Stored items
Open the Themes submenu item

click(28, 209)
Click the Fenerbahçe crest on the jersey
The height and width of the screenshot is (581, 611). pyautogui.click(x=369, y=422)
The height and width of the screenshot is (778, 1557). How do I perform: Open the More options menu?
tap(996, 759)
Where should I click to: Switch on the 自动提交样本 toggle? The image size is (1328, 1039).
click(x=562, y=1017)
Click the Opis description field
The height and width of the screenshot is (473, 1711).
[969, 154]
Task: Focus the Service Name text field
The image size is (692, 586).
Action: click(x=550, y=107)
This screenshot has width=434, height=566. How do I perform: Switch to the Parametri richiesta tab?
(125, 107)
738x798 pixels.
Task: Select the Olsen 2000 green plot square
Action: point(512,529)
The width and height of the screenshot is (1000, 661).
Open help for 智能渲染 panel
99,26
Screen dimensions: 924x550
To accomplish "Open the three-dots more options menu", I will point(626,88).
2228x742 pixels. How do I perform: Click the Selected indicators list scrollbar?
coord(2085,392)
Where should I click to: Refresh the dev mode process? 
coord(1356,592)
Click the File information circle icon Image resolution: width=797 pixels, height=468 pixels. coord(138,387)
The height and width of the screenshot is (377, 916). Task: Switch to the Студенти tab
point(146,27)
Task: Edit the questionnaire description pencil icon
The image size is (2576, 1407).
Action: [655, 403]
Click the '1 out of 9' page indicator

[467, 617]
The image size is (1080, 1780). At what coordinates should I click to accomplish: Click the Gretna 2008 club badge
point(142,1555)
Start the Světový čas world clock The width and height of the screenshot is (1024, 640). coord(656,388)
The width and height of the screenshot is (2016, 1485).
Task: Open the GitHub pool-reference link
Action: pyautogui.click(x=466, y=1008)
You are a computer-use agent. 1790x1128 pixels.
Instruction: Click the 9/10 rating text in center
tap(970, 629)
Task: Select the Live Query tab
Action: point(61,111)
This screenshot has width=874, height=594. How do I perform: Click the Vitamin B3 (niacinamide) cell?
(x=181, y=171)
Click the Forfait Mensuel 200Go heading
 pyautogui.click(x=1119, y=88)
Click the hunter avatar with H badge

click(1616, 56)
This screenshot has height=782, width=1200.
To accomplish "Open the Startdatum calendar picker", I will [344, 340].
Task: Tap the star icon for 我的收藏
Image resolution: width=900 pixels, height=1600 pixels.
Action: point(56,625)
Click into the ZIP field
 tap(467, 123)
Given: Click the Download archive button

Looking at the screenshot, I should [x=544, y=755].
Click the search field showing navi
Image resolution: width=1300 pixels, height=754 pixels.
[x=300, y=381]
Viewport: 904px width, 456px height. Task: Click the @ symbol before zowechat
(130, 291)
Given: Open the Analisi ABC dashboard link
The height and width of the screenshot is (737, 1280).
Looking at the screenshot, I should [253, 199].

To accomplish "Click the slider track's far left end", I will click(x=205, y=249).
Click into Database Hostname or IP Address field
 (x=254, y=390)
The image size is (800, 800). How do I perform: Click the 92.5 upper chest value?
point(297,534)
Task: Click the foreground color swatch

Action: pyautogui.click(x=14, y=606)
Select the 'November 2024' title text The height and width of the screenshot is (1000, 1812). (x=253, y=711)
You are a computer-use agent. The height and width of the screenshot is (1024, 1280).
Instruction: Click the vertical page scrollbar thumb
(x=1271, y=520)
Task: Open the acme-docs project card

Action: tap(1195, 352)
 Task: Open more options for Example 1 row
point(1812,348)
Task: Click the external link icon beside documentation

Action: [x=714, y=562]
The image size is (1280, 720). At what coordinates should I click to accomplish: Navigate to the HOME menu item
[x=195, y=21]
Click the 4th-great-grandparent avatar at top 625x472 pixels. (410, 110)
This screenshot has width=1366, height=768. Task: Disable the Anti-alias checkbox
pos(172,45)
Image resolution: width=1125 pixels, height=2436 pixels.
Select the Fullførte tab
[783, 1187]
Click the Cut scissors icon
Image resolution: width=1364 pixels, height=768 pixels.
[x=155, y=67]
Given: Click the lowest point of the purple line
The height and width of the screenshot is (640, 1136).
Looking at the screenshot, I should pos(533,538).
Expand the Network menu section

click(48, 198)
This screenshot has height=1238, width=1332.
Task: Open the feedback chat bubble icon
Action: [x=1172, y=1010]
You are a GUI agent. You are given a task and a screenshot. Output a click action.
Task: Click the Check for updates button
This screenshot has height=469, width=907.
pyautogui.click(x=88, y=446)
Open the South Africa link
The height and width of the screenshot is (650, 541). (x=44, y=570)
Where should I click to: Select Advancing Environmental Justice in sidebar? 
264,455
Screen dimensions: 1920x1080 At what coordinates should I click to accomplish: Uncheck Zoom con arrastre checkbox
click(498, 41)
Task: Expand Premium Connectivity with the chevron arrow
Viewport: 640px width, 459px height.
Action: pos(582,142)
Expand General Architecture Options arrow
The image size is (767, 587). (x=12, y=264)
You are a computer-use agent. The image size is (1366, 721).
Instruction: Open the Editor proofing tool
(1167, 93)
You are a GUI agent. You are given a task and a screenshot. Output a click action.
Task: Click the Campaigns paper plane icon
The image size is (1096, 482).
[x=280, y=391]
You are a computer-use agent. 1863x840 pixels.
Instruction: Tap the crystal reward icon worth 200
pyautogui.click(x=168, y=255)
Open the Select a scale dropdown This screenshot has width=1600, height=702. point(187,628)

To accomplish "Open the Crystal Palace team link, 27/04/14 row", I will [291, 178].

## What needs to be done
Please report every line of the records above that contains the word "computer".

## Solution to the problem
You are a computer-use agent. 1790x1128 pixels.
You are a computer-use agent. The height and width of the screenshot is (1024, 1280).
You are a computer-use agent. The image size is (1366, 721).
You are a computer-use agent. 1863x840 pixels.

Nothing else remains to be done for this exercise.